TEXT PROVIDED.
Now, three years later, we’ve reviewed the original study and explored how Web typography has changed over these years. We spent countless hours between February and April of this year collecting new data and exploring common developments and trends in Web typography.

How Did We Conduct The Study?

We have compiled relevant data from over 50 well-respected websites to address these questions. For this study, we selected a wide variety of international newspapers, magazines and blogs, all of whose typographic choices should have been carefully and thoroughly weighed. We chose publications and organizations that have a very large readership (such as The Boston Globe and The Financial Times) as well as specialized magazines with smaller yet often more demanding readerships (such as A List Apart and UX Booth).

These websites focus primarily on text-based content rather than on generic environments such as Instapaper and Readability. As such, they need to be highly legible in order to ensure that users continue visiting and reading on their websites. Because readability of content is (or rather should be) the main design goal of these publications, the techniques they follow could be considered good practices. However, the results presented in this study should be taken with a grain of salt.

Issues We Were Interested In

The questions asked in our first study nearly four year ago remain relevant but need to be complemented by questions about the challenges of mobile devices. How widely has responsive design been adopted by publications, if at all? Has there been any change in the typographic choices of big and small publications? How many weights of a large font family should we deliver to mobile devices? How large should the font size of body copy be? How should the font size change on a responsive website? Optimizing readability could require changing the font’s style, size and spacing according to the viewport’s width and height.

The second article in this series will address the growing diversity of eBook readers and mobile apps whose purpose is to give users a pleasant, improved or enhanced reading experience — from desktop readers down to smartphone readers. We were curious about the specifics of design and typographic choices that make reading articles in these applications more pleasing than reading on the original websites.

WHAT YOU WILL DO.
• a. Reproduce the stretch of the web typography excerpt from "Issues We Were" through "width and height.".
• b. According to the web typography excerpt, during which months was the new data collected?

RAW DATA.
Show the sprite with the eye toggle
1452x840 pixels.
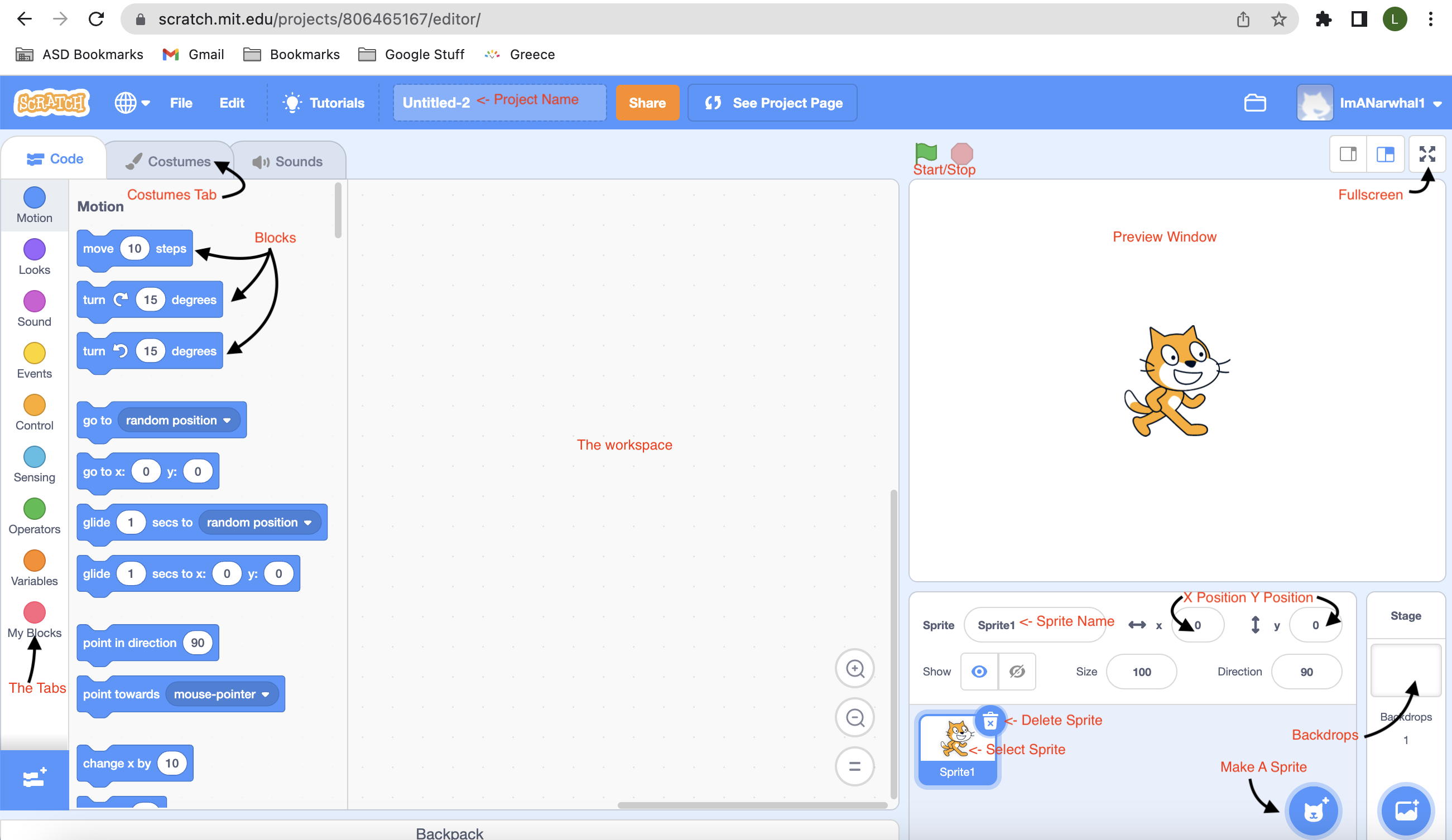point(979,672)
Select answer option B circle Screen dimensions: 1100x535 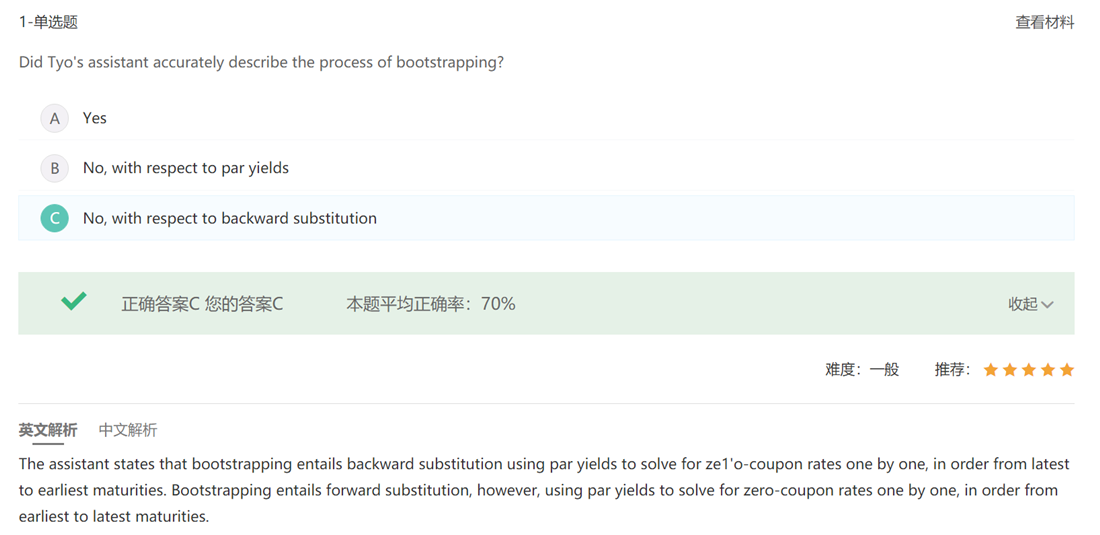pos(54,168)
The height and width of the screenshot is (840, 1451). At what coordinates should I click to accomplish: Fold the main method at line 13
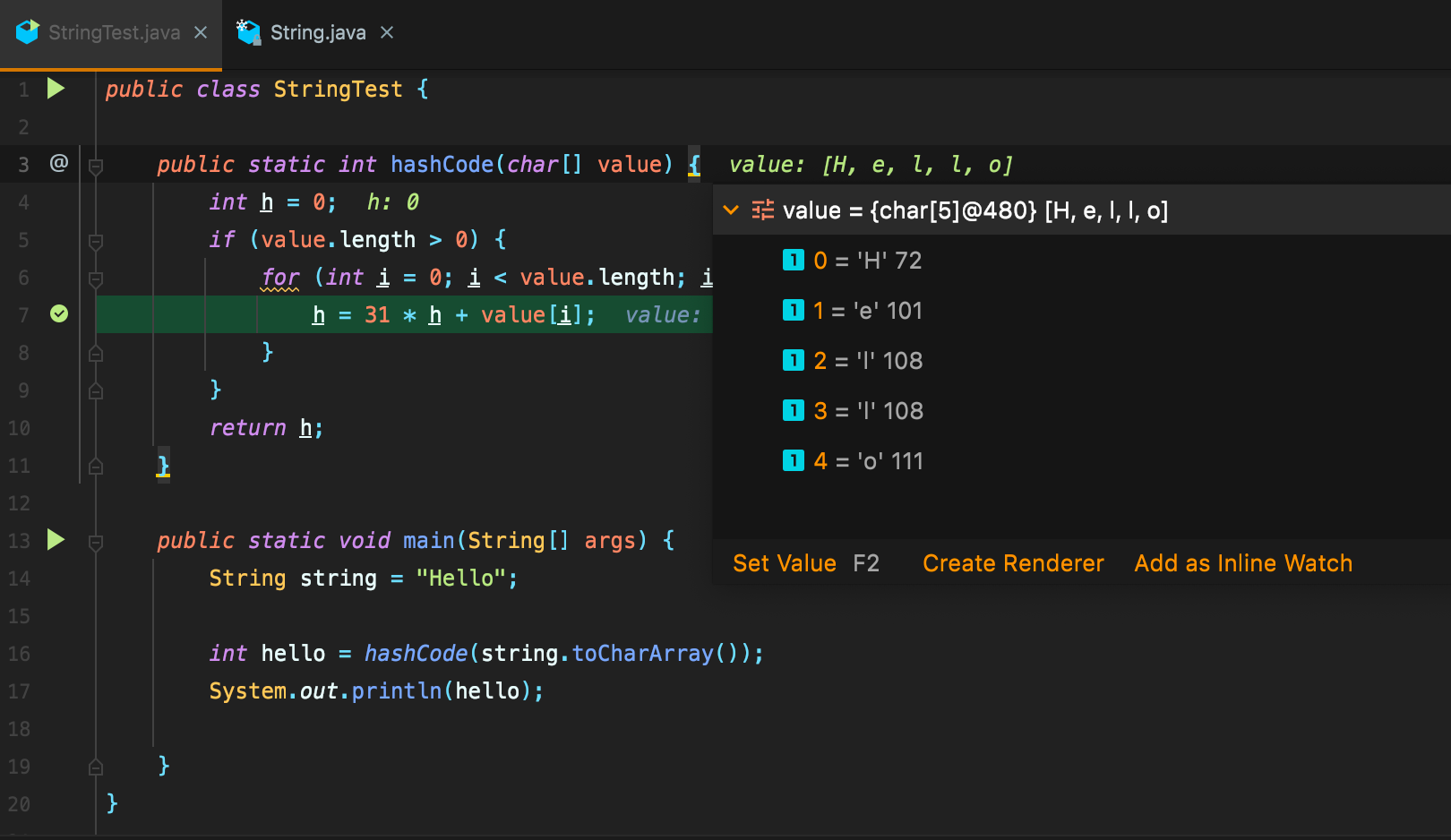click(96, 542)
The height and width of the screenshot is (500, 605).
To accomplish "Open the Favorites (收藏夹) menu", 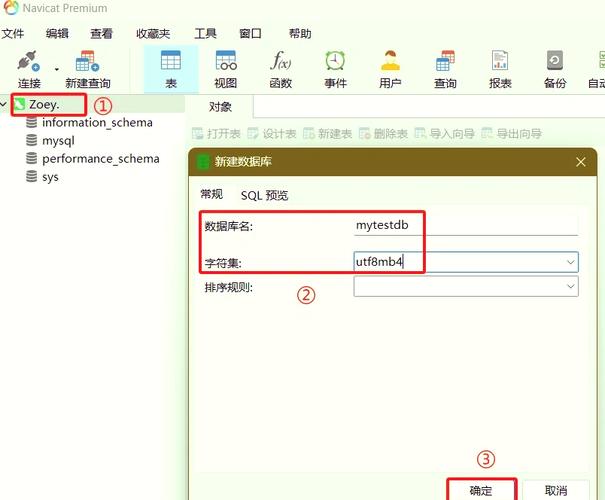I will [x=153, y=33].
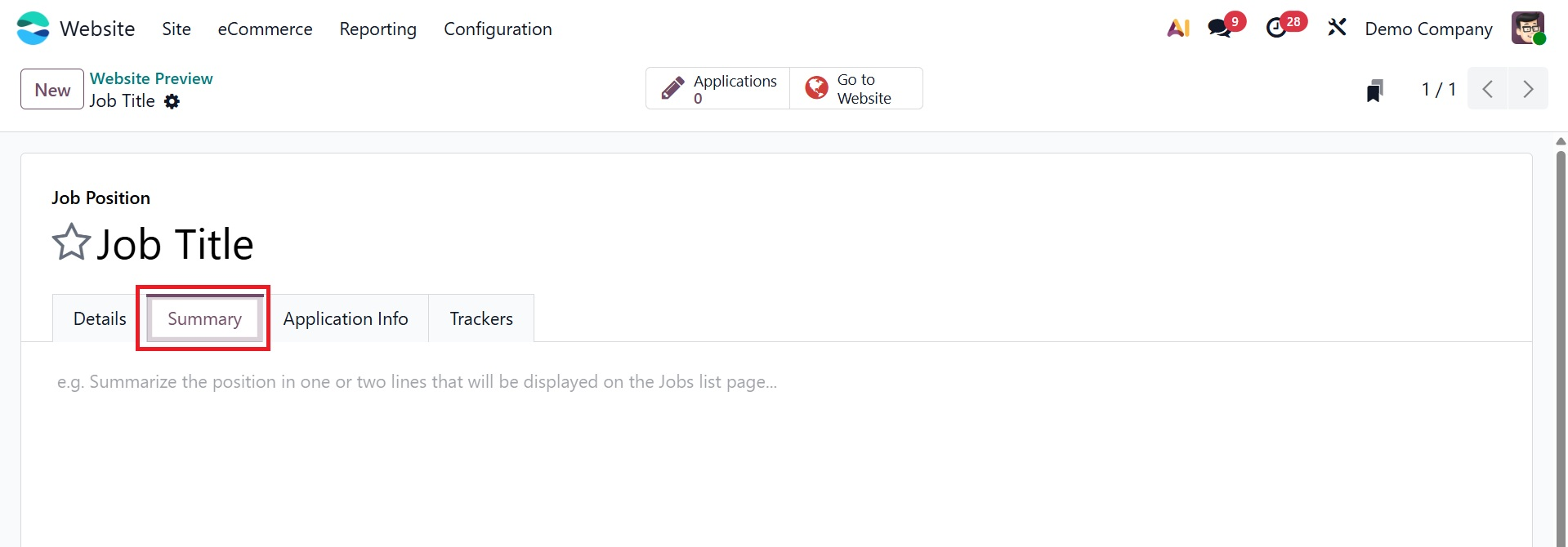Click the New button
This screenshot has height=547, width=1568.
coord(52,90)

EXERCISE SOLUTIONS.
• a.
Issues We Were Interested In

The questions asked in our first study nearly four year ago remain relevant but need to be complemented by questions about the challenges of mobile devices. How widely has responsive design been adopted by publications, if at all? Has there been any change in the typographic choices of big and small publications? How many weights of a large font family should we deliver to mobile devices? How large should the font size of body copy be? How should the font size change on a responsive website? Optimizing readability could require changing the font’s style, size and spacing according to the viewport’s width and height.

• b. Between February and April of this year.